Patients were also able to collect their medicines as they normally would, including picking it up from their local pharmacy. “That meant we had to recruit every single pharmacist in the city and the surrounding areas and train them in good clinical practice,” Dr Leather explained. “This had never been done before and meant we trained about 3,000 people in Good Clinical Practice (GCP) to enable that to happen.” He also explained that in order to guide the collaboration between the 132 pharmacy companies operating in the area, GSK created a Pharmacy Steering Group, chaired by Scientific Director in the GSK Respiratory Franchise, Linda Stevens. Part of its remit was to ensure the pharmacy staff involved in the research received the GCP training and that they also understood and were able to carry out the Standard Operative Procedure (SOP). As a result, pharmacy data could be incorporated into the linked database system, allowing researchers to easily monitor whether patients collected their prescribed medication.

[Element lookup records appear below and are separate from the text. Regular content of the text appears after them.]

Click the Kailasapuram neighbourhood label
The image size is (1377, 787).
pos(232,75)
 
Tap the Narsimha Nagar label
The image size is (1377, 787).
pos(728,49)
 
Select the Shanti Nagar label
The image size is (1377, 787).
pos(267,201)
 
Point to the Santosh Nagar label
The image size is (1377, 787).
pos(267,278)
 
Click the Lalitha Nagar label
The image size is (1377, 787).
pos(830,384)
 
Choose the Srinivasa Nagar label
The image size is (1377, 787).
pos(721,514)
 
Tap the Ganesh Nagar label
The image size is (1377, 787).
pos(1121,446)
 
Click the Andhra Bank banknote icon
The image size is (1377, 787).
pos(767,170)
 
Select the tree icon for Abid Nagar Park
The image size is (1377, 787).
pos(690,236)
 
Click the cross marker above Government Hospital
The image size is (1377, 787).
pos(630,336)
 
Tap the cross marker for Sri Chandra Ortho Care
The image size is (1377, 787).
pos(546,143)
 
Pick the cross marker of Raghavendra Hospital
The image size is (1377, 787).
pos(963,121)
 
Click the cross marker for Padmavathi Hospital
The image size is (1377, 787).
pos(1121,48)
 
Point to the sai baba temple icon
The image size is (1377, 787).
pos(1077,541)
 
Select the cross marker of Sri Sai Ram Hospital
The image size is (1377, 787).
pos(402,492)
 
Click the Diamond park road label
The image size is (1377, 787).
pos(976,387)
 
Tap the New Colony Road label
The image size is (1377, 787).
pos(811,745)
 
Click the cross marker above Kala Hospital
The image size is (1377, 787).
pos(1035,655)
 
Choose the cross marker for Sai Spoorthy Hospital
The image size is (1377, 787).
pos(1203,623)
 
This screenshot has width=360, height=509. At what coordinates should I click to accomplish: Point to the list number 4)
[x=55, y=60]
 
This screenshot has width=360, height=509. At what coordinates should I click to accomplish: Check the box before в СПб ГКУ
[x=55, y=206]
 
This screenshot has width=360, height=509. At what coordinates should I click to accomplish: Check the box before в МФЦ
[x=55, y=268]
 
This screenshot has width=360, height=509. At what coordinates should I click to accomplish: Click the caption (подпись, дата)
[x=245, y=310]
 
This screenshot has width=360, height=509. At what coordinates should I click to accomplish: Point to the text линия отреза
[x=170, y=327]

The GSK team also provided support and training to general practitioners whose responsibility it was to extend the invitations for eligible patients to take part in the SLS. GSK brought in and allocated teams of research-experienced nurses to aid in the recruitment process. This support was important as there was an awareness that the environments in which the study was being carried out included people who had never undertaken this sort of research before. According to Dr John New, the Chief Clinical Officer at NWEH, and part of the lead team for the SLS, some GPs were very research naïve which showed in their concerns early-on about recruiting patients. “They were worried that the General Medical Council would strike them off if they wrote to the patient twice asking them to take part in the study,” said Dr New, “so having the research nurses being able to help them was very important and useful.” Training was given to the GPs in how to obtain consent from the patients and a majority of them did make contact with the patients themselves. This was felt to have contributed to the success seen in the numbers or patients recruited and to the small number who subsequently dropped out over the course of the study (a rate of 8%, according to Dr Leather). “The people of Salford do not tend to move around,” Dr New said, “so many of these people had a GP there for 20 years and they really trust the GP, it’s not some external researcher who they had never ever seen before. This is why I think we got such a high interest in the study.”